▸ TASK SET:
1. Answer these questions using the piece on Charles Barkley.
(a) What honor does the piece say Barkley received last week?
(b) Against which team did the 76ers win the playoff game the writer attended in 1990?
(c) At what location did the Sixers hold their practices?
2. Reproduce word for word the passage from the piece on Charles Barkley that begins at the words "Barkley could contradict" and ends after the words "the same interview.".

Charles Barkley was elected to the basketball Hall of Fame last week. It may have been the only clear-cut thing to happen in the career of the former Sixer.
Barkley was a walking and certainly talking contradiction. He was too short to rebound the way he did, too big to run the break the way he did, and took too much punishment to last as long as he did. Then, of course, there were the post-game interviews.
Barkley could contradict himself in the same sentence. A long answer from the power forward could leave you scratching your head for weeks. He was often funny, infuriating, enlightening, and able to offer insights . . . all in the same interview.
He would rip Philly one week, only to proclaim himself a Sixer for life the next week despite having finished his career elsewhere. He could throw an obnoxious fan through a window, and still be swarmed by fans for all his warmth. He could try to spit on a fan throwing racist remarks at him, and reportedly shower gifts on the family of the little girl who was hit by his errant saliva.
There were times Barkley played so hard in losing seasons that fans almost felt sorry for him. There were other times his ill-timed three-point attempts from a guy who had no reason to be shooting a “three” made you wonder how badly he really wanted to win. (Unless, of course, it was the final seconds of a game, at which point Barkley was surprisingly good behind the arc.) The wonder never lasted long, though, erased by a length-of-the-court rumble to the hoop, triple-double, or a game where he hoisted the team on his back for a win.
As a kid, I could’ve covered at least one bedroom wall with the cocktail napkins friends of the family gave me with Barkley’s name scrawled across them. I was a die-hard Sixer fan, and Barkley was the Sixers in those days.
Yet, none of that is what I’ll always remember about Charles Barkley. Instead, the thing that will come to mind the fastest when his name comes up is the day I met him.
Dad and I were out for a weekend drive just to get out of the house, when he suddenly asked if I wanted to go to the Sixers’ practice. It was closed even to the press, I said, egging him on. We had been to the one win the 76ers managed against the Chicago Bulls in the 1990 playoffs the night before. Of course I wanted to go, and I knew that on rare occasions dad could be an impulsive guy who liked to do things he was told he couldn’t.
So, when we pulled up at the St. Joseph’s University field house, where the Sixers practiced, I asked dad where we were headed after they tossed us out. He laughed, and headed in. Ten minutes later, he ran out to grab my wheelchair from the trunk and get me. We were in.
Watching guys like Mike Gminsky, Johnny Dawkins, and Hersey Hawkins, warm-up just feet from me was amazing enough. Then Barkley came in . . . loudly.

▸ DATASET ENTRIES:
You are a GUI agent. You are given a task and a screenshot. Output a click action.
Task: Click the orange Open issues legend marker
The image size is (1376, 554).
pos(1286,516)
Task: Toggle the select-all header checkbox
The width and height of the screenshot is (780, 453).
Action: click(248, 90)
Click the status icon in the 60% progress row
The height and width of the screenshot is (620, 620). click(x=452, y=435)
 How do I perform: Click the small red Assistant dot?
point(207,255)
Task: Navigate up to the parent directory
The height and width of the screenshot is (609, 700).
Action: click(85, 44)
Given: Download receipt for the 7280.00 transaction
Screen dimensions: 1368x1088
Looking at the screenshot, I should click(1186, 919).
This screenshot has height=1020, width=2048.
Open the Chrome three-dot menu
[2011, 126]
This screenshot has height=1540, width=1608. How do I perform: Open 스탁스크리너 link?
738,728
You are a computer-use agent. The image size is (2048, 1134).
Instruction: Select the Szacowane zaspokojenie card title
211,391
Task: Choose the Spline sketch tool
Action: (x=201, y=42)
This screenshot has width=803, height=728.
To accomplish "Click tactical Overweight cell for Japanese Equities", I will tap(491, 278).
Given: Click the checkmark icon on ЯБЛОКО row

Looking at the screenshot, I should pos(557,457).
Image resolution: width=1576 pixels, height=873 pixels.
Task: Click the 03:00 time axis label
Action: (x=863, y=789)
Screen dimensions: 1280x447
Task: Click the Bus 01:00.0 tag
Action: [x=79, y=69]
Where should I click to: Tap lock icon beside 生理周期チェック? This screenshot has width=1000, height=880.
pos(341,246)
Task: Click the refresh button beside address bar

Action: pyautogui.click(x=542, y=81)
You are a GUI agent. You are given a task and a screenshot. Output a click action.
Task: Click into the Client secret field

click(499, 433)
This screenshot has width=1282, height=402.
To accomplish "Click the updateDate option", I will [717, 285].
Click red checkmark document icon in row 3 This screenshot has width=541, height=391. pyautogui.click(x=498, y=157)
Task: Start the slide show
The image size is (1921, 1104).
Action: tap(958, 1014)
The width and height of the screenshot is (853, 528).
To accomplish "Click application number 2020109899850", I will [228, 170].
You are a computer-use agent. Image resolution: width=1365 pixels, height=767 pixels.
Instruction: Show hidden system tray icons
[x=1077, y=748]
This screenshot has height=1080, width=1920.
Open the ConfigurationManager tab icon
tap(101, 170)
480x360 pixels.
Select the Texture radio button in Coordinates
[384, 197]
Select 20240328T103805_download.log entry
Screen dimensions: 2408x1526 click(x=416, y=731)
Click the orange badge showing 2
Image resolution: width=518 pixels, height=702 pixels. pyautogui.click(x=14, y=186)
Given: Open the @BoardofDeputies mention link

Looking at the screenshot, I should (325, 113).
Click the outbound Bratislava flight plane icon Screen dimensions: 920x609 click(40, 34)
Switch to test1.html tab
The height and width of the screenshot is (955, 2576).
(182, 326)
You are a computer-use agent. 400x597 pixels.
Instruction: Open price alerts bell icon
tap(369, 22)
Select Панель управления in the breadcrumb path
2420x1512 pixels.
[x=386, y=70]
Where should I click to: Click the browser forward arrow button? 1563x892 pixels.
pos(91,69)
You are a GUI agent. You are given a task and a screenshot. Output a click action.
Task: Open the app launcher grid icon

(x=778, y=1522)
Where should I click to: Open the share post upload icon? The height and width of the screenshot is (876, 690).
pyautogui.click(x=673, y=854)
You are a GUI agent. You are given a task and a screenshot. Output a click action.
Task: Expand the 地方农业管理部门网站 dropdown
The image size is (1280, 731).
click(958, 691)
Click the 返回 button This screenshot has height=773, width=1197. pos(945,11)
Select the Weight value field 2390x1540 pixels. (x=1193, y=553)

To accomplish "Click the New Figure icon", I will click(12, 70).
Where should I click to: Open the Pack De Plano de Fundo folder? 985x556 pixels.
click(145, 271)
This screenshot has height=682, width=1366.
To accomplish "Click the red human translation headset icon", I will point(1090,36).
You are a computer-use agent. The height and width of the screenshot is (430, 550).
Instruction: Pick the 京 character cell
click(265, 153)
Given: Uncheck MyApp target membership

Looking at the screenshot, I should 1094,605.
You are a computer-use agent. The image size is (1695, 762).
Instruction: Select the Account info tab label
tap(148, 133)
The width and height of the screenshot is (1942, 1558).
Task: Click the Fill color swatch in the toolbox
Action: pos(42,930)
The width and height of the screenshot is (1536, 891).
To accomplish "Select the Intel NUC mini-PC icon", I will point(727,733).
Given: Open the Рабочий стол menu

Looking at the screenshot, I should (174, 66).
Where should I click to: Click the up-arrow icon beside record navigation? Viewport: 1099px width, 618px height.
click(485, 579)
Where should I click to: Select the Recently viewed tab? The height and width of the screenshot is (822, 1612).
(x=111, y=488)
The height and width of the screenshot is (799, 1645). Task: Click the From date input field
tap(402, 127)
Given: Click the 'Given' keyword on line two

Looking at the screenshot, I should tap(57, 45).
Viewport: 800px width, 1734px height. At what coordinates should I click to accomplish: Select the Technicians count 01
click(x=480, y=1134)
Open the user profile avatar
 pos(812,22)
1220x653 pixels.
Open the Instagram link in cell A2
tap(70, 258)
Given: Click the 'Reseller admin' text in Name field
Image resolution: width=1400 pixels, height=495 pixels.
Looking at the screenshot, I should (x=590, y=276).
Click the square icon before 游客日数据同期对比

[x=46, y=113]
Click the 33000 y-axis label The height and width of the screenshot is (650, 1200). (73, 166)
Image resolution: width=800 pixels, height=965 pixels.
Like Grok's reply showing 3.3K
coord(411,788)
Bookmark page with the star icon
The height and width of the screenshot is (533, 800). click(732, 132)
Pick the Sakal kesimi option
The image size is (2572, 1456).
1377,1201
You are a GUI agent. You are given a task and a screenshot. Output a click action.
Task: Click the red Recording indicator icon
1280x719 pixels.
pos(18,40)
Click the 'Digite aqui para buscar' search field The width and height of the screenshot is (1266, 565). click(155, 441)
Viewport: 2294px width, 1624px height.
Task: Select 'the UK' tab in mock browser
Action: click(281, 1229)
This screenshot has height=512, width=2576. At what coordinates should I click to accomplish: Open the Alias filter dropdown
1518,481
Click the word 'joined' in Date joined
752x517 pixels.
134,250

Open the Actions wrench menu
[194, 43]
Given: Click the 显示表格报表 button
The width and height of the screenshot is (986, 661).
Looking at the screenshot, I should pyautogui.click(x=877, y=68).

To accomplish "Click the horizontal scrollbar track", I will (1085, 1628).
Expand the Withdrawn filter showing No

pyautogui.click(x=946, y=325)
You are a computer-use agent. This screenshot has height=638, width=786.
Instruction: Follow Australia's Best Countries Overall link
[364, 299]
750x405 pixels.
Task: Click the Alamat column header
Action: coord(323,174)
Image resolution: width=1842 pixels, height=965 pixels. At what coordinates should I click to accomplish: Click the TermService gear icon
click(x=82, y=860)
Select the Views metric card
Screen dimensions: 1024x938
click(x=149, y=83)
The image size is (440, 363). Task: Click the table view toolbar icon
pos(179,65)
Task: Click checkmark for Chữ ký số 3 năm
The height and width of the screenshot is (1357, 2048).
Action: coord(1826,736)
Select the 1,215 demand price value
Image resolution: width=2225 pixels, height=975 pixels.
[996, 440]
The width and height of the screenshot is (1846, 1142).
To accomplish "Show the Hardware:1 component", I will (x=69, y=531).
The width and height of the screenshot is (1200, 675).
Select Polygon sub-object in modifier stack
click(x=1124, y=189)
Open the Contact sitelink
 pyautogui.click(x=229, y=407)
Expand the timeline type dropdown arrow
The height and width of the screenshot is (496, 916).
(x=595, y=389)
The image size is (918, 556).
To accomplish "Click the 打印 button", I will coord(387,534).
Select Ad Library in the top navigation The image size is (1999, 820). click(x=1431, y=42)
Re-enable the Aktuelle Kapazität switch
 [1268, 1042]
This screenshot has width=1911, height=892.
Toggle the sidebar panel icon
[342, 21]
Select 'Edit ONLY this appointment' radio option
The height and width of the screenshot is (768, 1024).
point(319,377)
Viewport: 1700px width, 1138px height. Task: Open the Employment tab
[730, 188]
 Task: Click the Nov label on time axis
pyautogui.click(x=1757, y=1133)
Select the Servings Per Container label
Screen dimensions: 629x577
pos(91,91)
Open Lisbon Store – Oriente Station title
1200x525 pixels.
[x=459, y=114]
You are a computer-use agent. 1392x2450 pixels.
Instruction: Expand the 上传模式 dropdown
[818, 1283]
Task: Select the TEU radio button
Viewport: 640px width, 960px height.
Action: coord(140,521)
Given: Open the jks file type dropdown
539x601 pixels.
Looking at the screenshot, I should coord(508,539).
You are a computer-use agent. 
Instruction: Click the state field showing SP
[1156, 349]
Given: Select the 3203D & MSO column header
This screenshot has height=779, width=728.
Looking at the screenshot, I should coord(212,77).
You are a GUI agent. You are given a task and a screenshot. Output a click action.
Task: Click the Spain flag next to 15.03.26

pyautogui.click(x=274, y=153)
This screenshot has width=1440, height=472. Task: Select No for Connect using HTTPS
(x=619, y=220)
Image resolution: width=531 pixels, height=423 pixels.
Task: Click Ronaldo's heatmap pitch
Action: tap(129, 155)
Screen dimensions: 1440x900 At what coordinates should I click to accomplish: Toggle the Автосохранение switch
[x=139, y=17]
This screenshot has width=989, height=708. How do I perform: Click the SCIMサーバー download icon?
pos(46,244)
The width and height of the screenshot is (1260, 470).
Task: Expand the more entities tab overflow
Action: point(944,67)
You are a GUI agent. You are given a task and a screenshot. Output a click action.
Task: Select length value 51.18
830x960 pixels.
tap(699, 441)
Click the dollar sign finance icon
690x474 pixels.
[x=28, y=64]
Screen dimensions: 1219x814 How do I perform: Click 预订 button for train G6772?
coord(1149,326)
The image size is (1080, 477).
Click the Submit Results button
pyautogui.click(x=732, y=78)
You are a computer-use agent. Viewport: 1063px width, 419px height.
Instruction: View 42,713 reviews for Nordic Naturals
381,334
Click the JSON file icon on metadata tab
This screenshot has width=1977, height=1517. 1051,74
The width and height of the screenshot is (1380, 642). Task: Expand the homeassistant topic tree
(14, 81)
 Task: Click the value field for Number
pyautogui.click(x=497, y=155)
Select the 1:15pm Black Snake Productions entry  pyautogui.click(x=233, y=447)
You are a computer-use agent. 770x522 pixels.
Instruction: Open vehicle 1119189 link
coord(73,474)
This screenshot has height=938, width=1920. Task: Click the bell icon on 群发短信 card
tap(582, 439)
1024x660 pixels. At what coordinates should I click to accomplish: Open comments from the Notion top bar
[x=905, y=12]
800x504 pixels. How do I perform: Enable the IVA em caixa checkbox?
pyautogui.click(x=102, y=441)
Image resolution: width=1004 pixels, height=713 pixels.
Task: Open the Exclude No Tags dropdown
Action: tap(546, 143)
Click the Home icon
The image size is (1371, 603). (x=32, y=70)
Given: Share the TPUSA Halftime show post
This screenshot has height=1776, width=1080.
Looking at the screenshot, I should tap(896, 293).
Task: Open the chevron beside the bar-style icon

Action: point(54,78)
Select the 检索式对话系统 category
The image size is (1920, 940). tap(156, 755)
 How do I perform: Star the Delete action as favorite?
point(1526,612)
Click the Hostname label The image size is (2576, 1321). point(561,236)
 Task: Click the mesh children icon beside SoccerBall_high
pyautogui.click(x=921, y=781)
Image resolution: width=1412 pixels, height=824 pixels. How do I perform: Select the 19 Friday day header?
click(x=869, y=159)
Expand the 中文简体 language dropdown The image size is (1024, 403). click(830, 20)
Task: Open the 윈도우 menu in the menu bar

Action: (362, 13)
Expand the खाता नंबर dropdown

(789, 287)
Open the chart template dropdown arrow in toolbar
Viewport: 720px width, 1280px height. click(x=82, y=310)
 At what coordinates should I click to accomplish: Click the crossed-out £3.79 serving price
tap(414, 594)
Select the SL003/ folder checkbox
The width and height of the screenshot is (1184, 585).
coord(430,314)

▸ REPLIES:
1.
(a) He was elected to the basketball Hall of Fame.
(b) The Chicago Bulls.
(c) The St. Joseph's University field house.

2.
Barkley could contradict himself in the same sentence. A long answer from the power forward could leave you scratching your head for weeks. He was often funny, infuriating, enlightening, and able to offer insights . . . all in the same interview.